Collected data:
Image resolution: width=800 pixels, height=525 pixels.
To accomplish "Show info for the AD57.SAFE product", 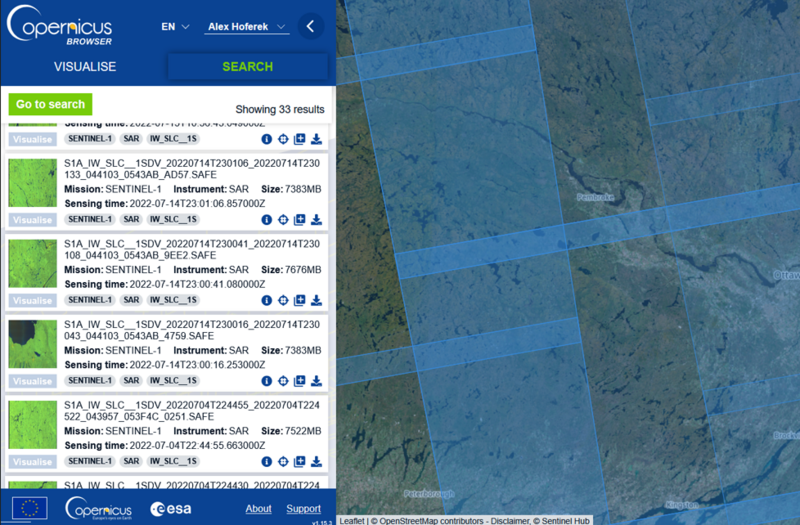I will pyautogui.click(x=267, y=220).
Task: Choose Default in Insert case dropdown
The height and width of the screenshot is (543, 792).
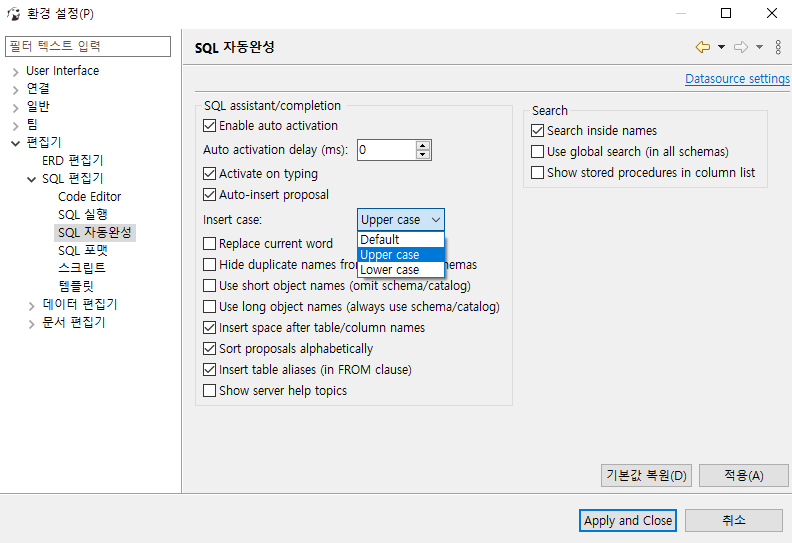Action: 380,240
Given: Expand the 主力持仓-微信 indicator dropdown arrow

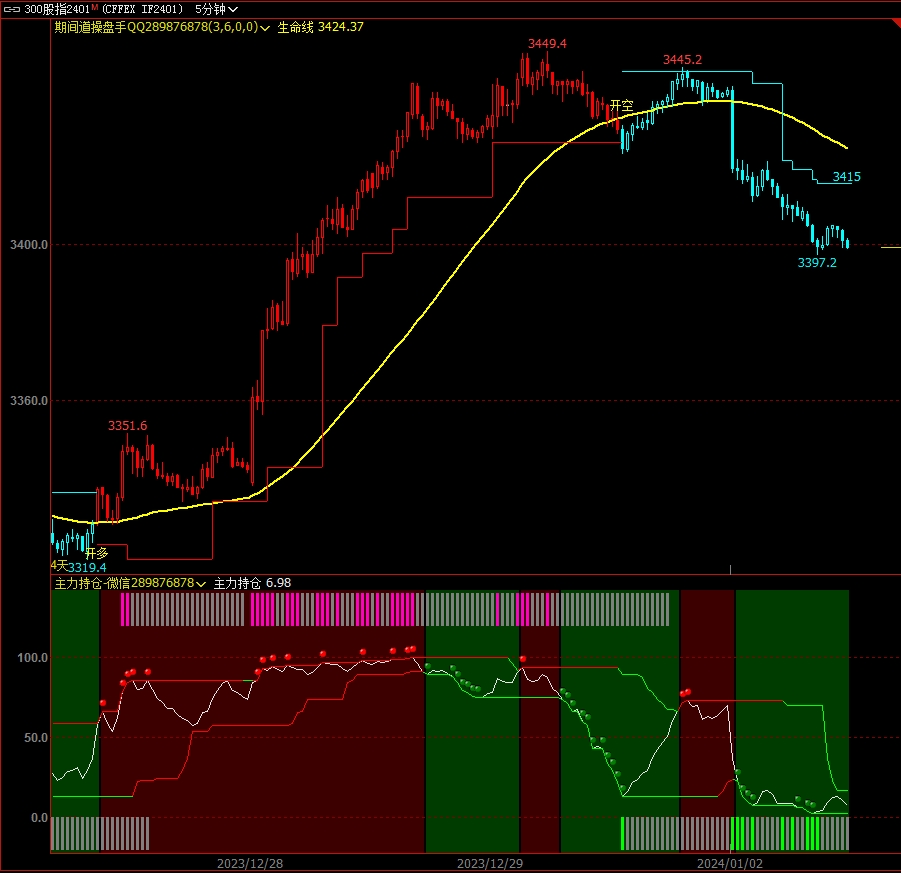Looking at the screenshot, I should (202, 583).
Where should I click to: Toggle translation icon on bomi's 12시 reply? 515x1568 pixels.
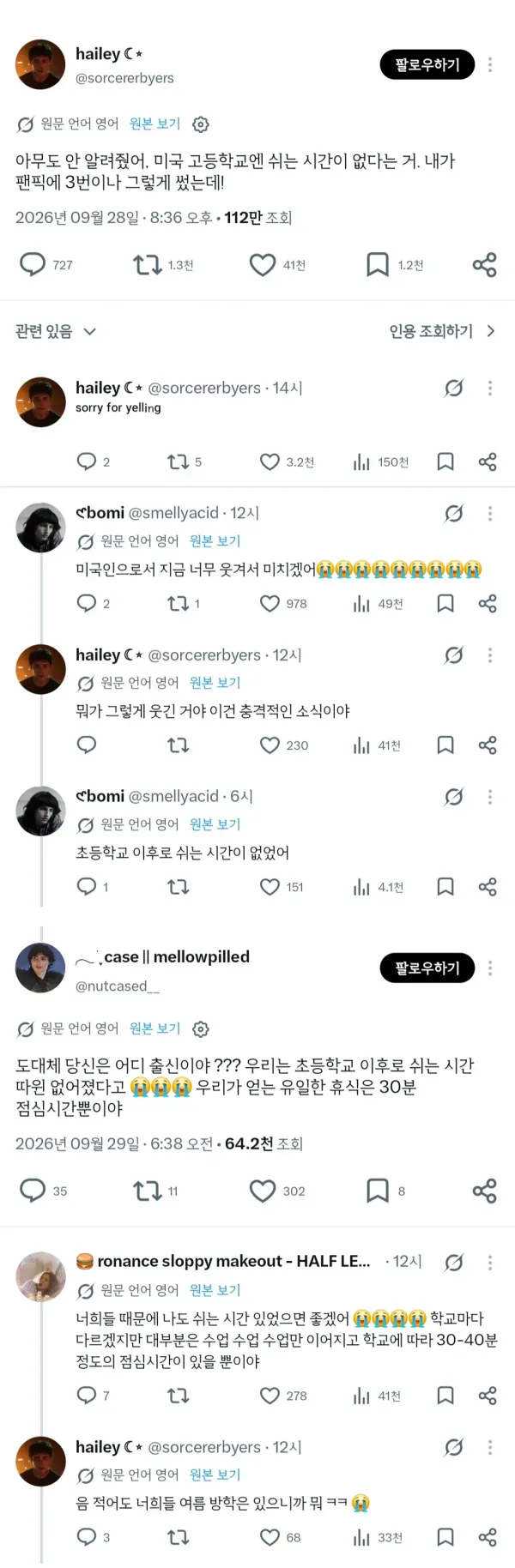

# Task directions
Beginning with the line where "Given: Expand the" appears, restate word for word every line down to the last one in the data, but keep the pictures out.

# Written solution
Given: Expand the 主力持仓-微信 indicator dropdown arrow

Looking at the screenshot, I should (202, 583).
Where should I click to: Toggle translation icon on bomi's 12시 reply? 515x1568 pixels.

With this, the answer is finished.